Begin Extract

Re: regarding generic AIO, async syscalls precedent + some benchmarksby lighttpd

From: Davide Libenzi
Date: Sun Feb 04 2007 - 19:16:05 EST


On Sun, 4 Feb 2007, bert hubert wrote:

> >From two comments posted to my "blog"
> http://blog.netherlabs.nl/articles/2007/02/04/a-synchronous-programming
>
> Excerpted from the diary of Dragonfly BSD,
> http://www.dragonflybsd.org/status/diary.shtml
>
> Remove the asynchronous syscall interface. It was an idea before its time.
> However, keep the formalization of the syscall arguments structures.

End Extract
Begin Stored data

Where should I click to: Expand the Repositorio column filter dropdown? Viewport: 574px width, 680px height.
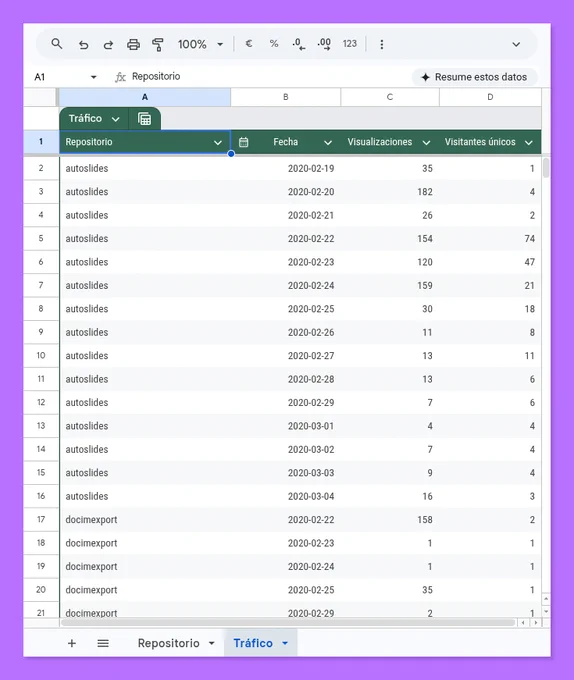click(218, 142)
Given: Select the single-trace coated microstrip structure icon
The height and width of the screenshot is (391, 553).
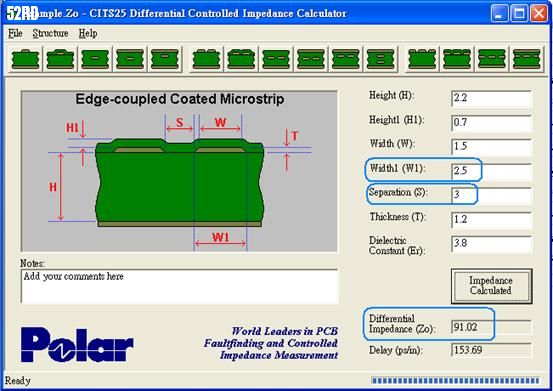Looking at the screenshot, I should coord(60,59).
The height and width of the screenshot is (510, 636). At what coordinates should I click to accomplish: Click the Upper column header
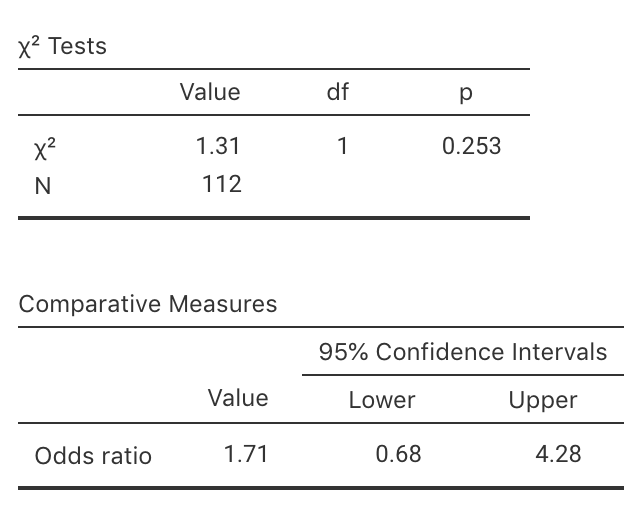click(x=543, y=400)
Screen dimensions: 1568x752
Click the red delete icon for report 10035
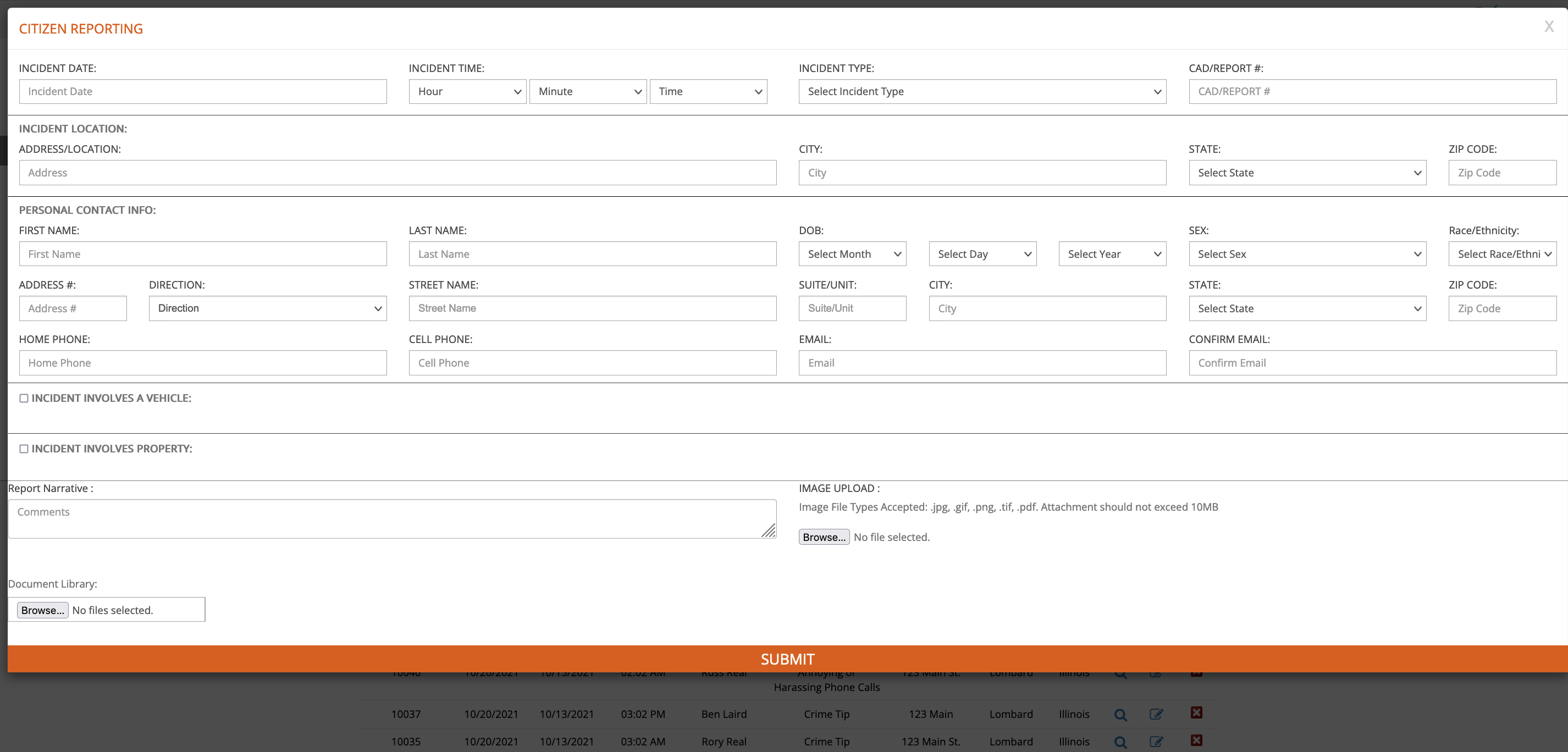tap(1196, 740)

End Stored data

(Exercise prompt):
Continue the mailing list reply about asynchronous syscalls, starting after its last line. This data comes from a separate source.

(Result of this exercise):
>
> The original async syscall interface was committed in
> http://leaf.dragonflybsd.org/mailarchive/commits/2004-08/msg00067.html
>
> Comment by Jan Kneschke, lighttpd developer, noting the lack of and need for
> aio_stat():
>
> Reading this article feels like reading the code I wrote in the last days
> for lighttpd. Even if the network-io was async since the start
> (non-blocking), the file-io wasn't. Worst of all was the stat() syscall
> which doesn't have a async interface even in POSIX AIO. So it had to be
> implemented with threads on our own. At http://www.lighttpd.net/benchmark/
> you can see the impact of async vs. blocking syscalls.
>
> Perhaps relevant.

Yes, that is some very interesting data IMO. I did not bench the GUASI
(userspace async thread library) against AIO, but those numbers show that a
*userspace* async syscall wrapper interface performs in the ballpark of AIO.
This leads to some hope about the ability to effectively deploy the kernel
generic async AIO (being it fibril or kthreads based) as low-impact async
provider for basically anything.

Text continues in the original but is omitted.